◆ PROBLEMS AND TASKS
1. Answer these questions from the Ed Brinkman obituary:
(a) What award did Brinkman win with the Tigers in 1972?
(b) Who was his roommate with the Senators?
(c) What batting average did he post in 1969, his best year?
2. Extend the Ed Brinkman obituary past its final paragraph, picking up right after Brinkman's remark that Ted Williams never messed with his stance, hands or feet.

◆ PAGE
## Begin
PDA

View Full Version : RIP Ed Brinkman



Vintagedeputy
10-03-2008, 08:38 AM
http://www.findagrave.com/photos250/photos/2008/275/30240717_122295375650.jpg



http://media3.washingtonpost.com/wp-dyn/content/photo/2008/10/02/PH2008100203849.jpg (http://javascript<b></b>:void(popitup('http://www.washingtonpost.com/wp-srv/photo/postphotos/orb/metro/2008-10-03/index.html?imgId=PH2008100203854&imgUrl=/photo/2008/10/02/PH2008100203854.html',650,850)))
Eddie Brinkman, left, said Ted Williams helped him with his hitting.

Eddie Brinkman, 66, the quintessential "good field, no hit" shortstop who spent 10 seasons with the Washington Senators before being swapped to the Detroit Tigers in the infamous Denny McLain trade in 1971, died Sept. 30 in his home town of Cincinnati, according to an announcement from the Chicago White Sox. No cause of death was given, although friends said he had a heart ailment.
Playing for the Tigers, Mr. Brinkman won a Gold Glove award in 1972, a season in which he played a record 72 consecutive errorless games and finished in the Top 10 for Most Valuable Player honors. He was named to the American League all-star team in 1973.
He had a fine arm and good range but just couldn't hit. He finished his 15-year major league career with a batting average of .224.
Mr. Brinkman was known among fellow ballplayers as congenial and fun-loving -- and a fine pinochle player. With the Senators, the 170-pounder was "Wimpy," in contrast to his roommate, 6-8, 270-pound Frank "Hondo" Howard.
"He was an absolute delight to be around," Howard said. "We were like brothers."
Mr. Brinkman was a pitcher in high school with a commanding fastball and a vicious curve. Howard recalled that the Senators considered putting him back on the mound if his hitting didn't pick up. Nothing came of the notion, Howard said.
"A contending club could carry Brinkman for his glove and never worry about his bat," Washington player Sam Mele once observed.

Unfortunately, the Senators were rarely a contending team.
In 1964, the team was hoping Mr. Brinkman had solved his hitting problems when he got off to a sensational start, hitting .400 in the exhibition season. Once the regular season began, he fell into a prolonged slump and finished with a disappointing .224 average.
"I don't know what the trouble was with me last year," he told The Washington Post during spring training in 1965. "I hit everybody in the spring -- good pitchers. But once the season started I couldn't buy a base hit. I was hitting the ball well but always at somebody."
Mr. Brinkman was activated as a member of the D.C. National Guard to help quell the riots in the city in 1968 and missed more than half the season.
He had his best year in 1969, when he hit .267. He credited Nellie Fox, the Senators' hitting instructor and former all-star second baseman with the White Sox, for advising him to use fat-handled bats, to choke up and to spray the ball to all fields.

He said Manager Ted Williams, one of the game's greatest hitters, helped him master the mental part of hitting. "He beat it into my head what I had to do," Mr. Brinkman said. "He never messed with my stance, my hands or my feet."
## End
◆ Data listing
## Begin
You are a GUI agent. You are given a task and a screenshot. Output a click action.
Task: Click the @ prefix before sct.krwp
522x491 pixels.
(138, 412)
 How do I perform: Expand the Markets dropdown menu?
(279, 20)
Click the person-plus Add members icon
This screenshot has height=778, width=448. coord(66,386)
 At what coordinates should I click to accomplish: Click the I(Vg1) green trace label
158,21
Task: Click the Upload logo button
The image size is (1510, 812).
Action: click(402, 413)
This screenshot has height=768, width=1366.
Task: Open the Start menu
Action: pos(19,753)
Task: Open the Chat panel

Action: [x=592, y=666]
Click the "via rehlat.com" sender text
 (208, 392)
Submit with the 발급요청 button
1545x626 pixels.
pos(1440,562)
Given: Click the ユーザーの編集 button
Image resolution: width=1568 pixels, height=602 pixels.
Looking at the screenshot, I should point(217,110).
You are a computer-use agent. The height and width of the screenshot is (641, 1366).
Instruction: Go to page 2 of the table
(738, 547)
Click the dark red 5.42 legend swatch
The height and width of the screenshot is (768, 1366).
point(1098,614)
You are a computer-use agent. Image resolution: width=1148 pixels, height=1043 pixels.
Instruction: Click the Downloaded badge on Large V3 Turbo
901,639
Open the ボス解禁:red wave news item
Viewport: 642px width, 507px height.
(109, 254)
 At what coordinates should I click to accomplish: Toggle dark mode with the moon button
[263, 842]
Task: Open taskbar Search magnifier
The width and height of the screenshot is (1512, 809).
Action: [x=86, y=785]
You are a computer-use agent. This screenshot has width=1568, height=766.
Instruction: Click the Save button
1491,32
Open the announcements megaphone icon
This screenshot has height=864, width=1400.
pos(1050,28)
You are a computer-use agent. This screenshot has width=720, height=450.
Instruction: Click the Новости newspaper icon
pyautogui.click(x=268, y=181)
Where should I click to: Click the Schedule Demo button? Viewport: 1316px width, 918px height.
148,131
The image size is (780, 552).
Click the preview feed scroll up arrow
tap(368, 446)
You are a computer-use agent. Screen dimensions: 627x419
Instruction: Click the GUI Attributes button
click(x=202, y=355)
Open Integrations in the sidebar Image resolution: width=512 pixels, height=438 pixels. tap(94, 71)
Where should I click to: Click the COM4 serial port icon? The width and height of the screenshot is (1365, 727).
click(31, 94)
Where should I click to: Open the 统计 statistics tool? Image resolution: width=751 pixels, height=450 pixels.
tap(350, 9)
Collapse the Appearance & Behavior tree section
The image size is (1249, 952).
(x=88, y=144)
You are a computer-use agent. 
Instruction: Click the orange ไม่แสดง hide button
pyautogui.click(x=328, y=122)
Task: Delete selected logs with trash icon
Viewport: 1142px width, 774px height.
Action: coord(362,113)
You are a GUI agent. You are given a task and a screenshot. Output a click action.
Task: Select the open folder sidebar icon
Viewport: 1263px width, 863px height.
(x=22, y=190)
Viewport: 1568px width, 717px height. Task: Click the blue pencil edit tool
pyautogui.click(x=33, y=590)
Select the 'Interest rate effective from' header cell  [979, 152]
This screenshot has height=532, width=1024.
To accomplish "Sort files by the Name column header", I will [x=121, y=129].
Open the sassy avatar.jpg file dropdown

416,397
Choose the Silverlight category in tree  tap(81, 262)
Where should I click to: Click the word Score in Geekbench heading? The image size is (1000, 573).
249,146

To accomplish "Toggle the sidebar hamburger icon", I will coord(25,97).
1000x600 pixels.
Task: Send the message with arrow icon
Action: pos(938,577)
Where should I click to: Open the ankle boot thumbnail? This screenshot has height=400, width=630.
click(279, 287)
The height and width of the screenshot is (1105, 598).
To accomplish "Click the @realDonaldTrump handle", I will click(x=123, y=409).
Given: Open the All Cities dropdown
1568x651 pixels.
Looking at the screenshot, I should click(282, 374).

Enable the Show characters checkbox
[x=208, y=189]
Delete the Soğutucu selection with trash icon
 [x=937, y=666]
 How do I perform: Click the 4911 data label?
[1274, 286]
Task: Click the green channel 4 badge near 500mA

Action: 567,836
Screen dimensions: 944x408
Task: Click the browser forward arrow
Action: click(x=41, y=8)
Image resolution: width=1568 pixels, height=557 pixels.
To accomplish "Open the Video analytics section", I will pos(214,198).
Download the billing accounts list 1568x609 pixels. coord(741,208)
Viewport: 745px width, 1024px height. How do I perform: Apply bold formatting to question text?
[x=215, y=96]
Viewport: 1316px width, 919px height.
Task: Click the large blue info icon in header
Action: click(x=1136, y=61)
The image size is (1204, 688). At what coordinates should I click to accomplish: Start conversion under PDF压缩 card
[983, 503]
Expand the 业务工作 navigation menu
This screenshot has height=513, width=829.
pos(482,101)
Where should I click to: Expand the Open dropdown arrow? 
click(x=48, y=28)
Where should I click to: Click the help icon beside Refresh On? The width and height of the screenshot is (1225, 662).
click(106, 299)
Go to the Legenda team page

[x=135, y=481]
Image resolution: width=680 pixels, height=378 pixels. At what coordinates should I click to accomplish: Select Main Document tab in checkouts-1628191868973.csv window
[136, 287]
## End
◆ ANSWERS PROVIDED
1.
(a) A Gold Glove award.
(b) Frank "Hondo" Howard.
(c) .267.

2.
At the all-star break in 1970, he was hitting .287, "a giddy height he has not approached since eight summers ago when he played for Raleigh in the Carolina League," Post columnist William Gildea noted. He was leading the team with 102 hits.
"Brinkman used to have trouble hitting his weight, which isn't much," Gildea wrote, "and all his hits for a season back to back would have barely reached the Anacostia River. Now they don't even travel as far, but he chokes up and hits 'em where they ain't, a modern-day Willie Keeler."
Gildea said Mr. Brinkman should have made the all-star team and quoted Senators Coach Wayne Terwilliger: "I'd like to see the last out of the ninth inning, with a man on third and the pennant in the balance, go to Brinkman."
He was traded to the Tigers before the 1971 season, with Joe Coleman, Jim Hannan and Aurelio Rodriguez, for pitcher Denny McLain, among others. McLain, the Tigers ace who won 31 games in 1968, was supposed to be the savior of the lowly Senators but turned out to be a bust.
Mr. Brinkman made the all-star team in 1973, a year in which he played shortstop in all 162 games. In his final season with the Tigers, 1974, he hit 14 home runs, the only time in his career he reached double figures.
Edwin Albert Brinkman was born Dec. 8, 1941. As a high school pitcher on a team whose second baseman was Pete Rose, he compiled a 15-1 record, including a perfect game. He signed with the expansion Senators in 1961 as a 19-year-old.

After his nine seasons with the Senators and four with the Tigers, he played briefly for the St. Louis Cardinals and the New York Yankees before retiring in 1975.
The White Sox hired him as an infield coach in 1983. He stayed with the team as a special assignment scout until his retirement from baseball in 2000.
Survivors include his wife, Donna Brinkman of Cincinnati; and two daughters.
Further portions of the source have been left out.